The landscape has changed significantly as technologies change, and the landscape continually adjusts. They’ve worked with authors to help guide open source people improve their products.
[Plug for SeqAnswers, and a slide showing the list of aligners available… it’s long.]
Real world examples.. 1500+ sample epigenetic study. Challenges include automation, tracking, sample prep, QC & delivery. Standards are critically important.
Transcriptome: RNA-seq projects include collaborations with scripps.
As applications become less of an issue, the biology becomes more and more important.
You frequently have smaller and smaller samples as the application becomes more important. Hence, amplification is often used. Example shown with Unamplified vs. amplified. You do get a difference, but the problem is worse than that.
Found less correlation between two platforms than there is when you disrupt the biology. Hence, what you do to your sample prep is equally important to any other factor.

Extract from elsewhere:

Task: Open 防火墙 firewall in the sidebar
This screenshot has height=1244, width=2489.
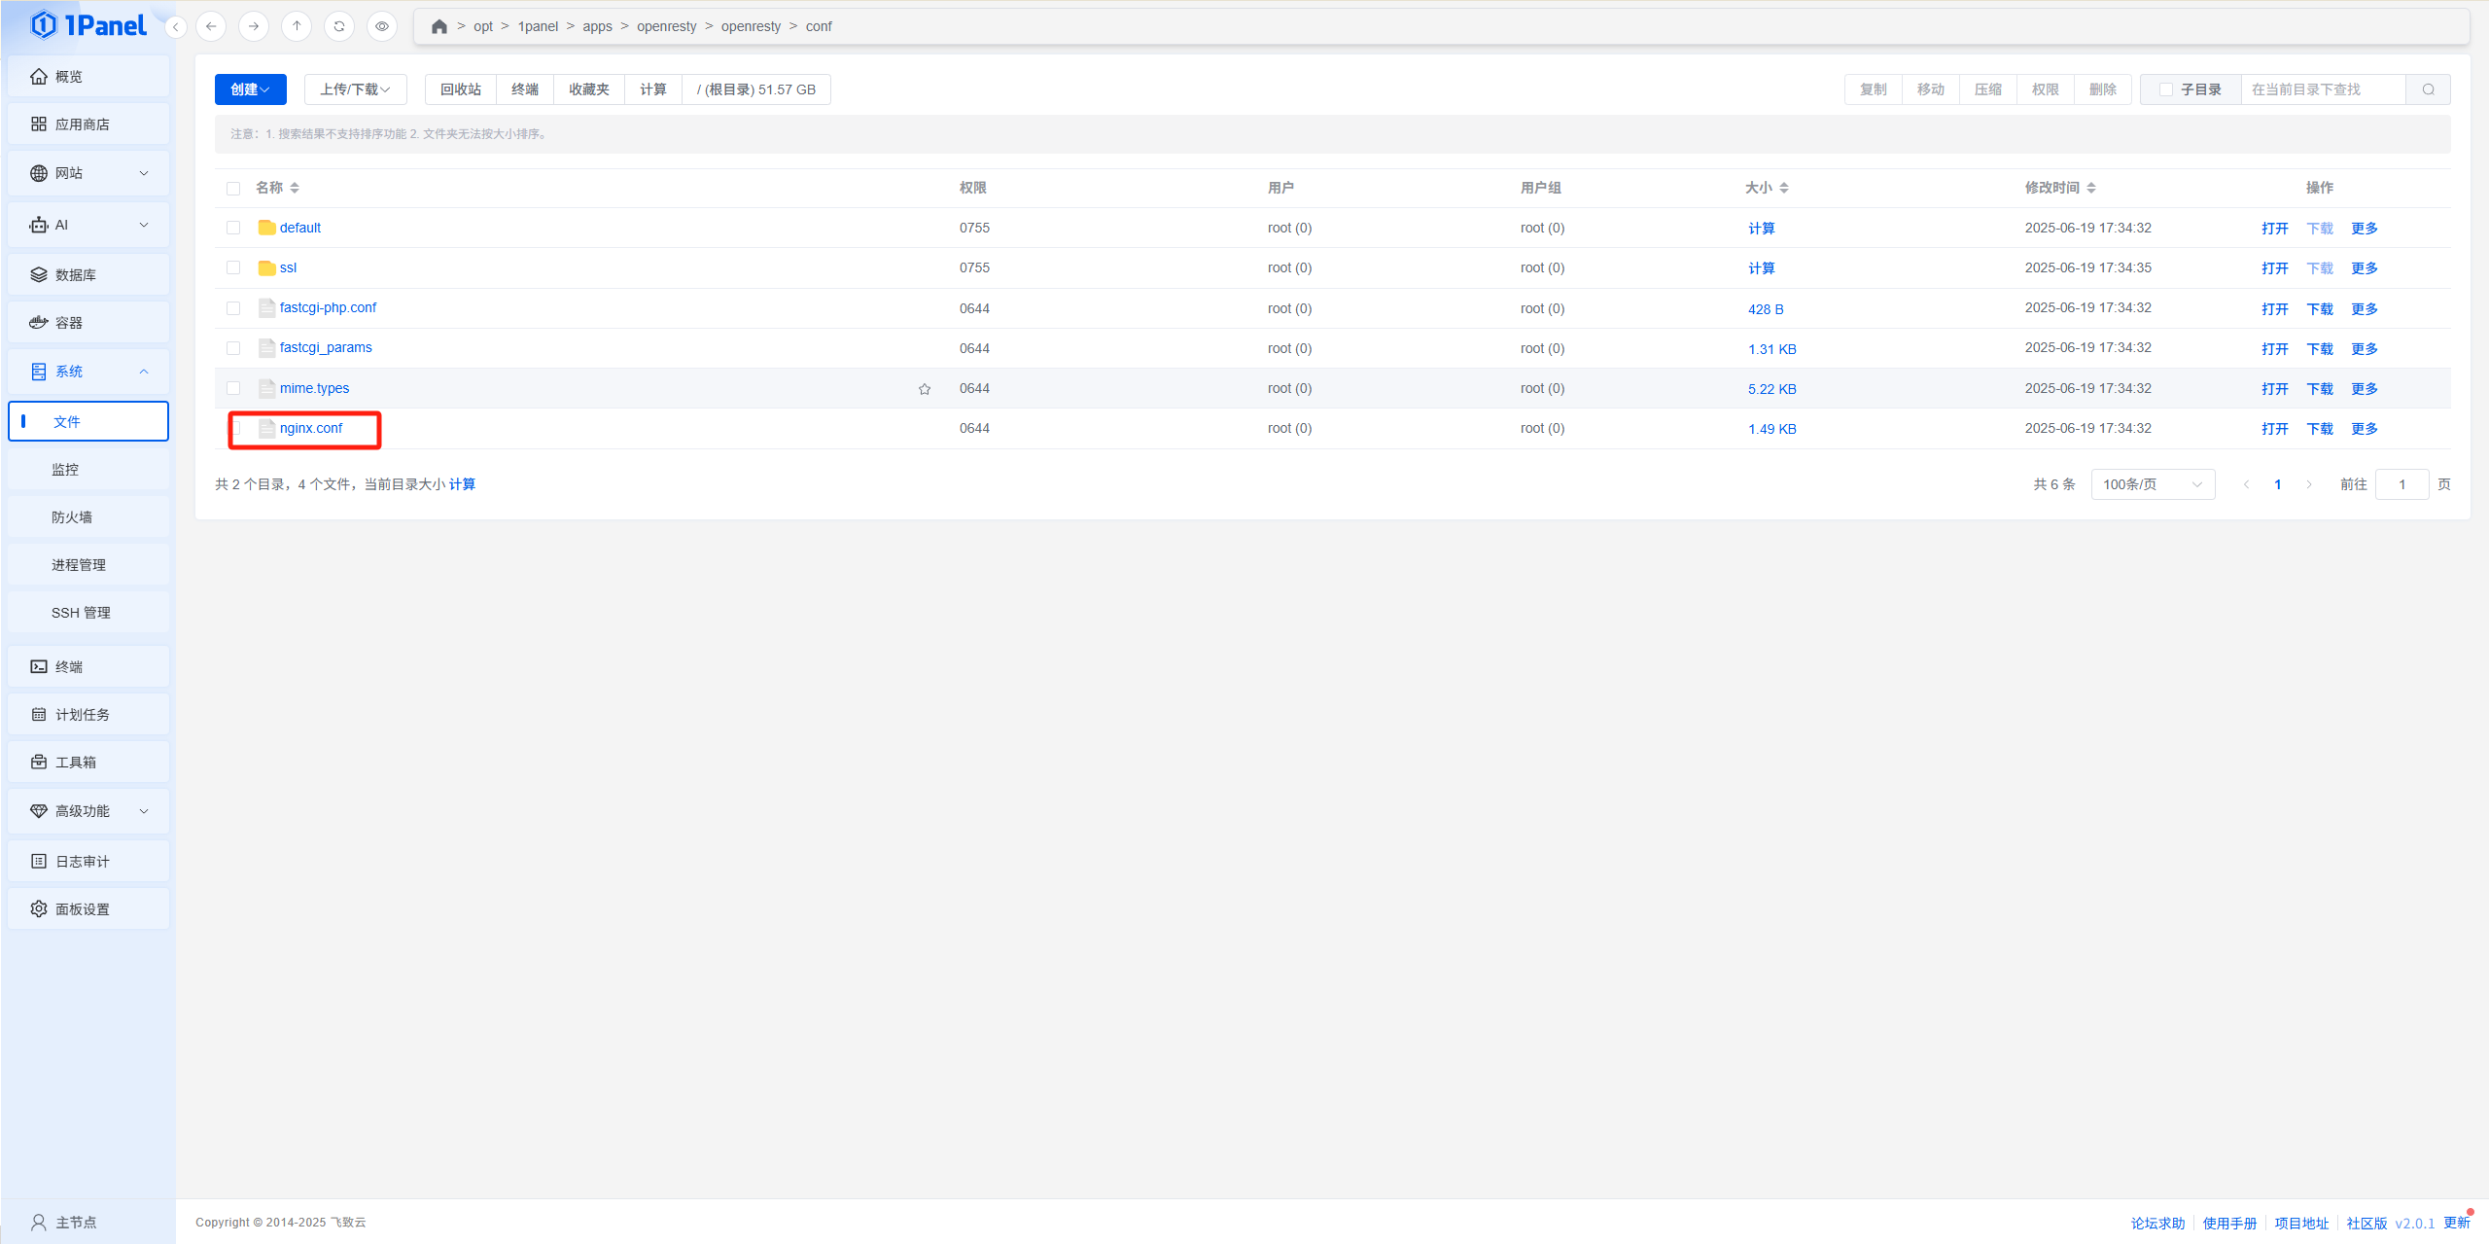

Analysis platform can also have a huge impact to your results. You really have to think through the entire project to get the right analysis tools AND the right sample prep.
Solution: Probably isn’t one.. You have to do a lot of work, and use multiple pipelines – and proper sample prep.
Exome & targeted resequencing. Many different methods to do this. Ultimately, comes down to the variations you’re looking for and what pipeline you apply. Pick the proper tools and prep methods.
SNP calling, btw, is not a solved problem.
Even coverage you require is dependent on the biology.
Example done with the Venter genome, then ran through different pipelines… each one comes out unique – and wow, poor overlap. (No software names given.) This is done with optimized settings, etc, after years of experience on them… this isn’t just default settings.
Each software works best on different biology data sets. Need to pick appropriately.
On to Ion Torrent.
Have 2 machines, Longer accurate reads in 2.5 hours. Some metagenomics, microbiobial resequencing, etc. They will be 200bp soon, which will be a game changer.
DH10B done on the Ion Torrent. Consistent high quality and good reads. [Can’t copy the data from the slide, but results look very good.]
Overall, quality is high right out of the gate.
An example of E. coli strain in european outbreak. Did the whole thing in a under 2 hours using CLC Bio software, got similar results to that at BGI.
As the talk was very fast, If you have more questions, find Justin at lunches or breaks. [Yes, it was VERY fast!]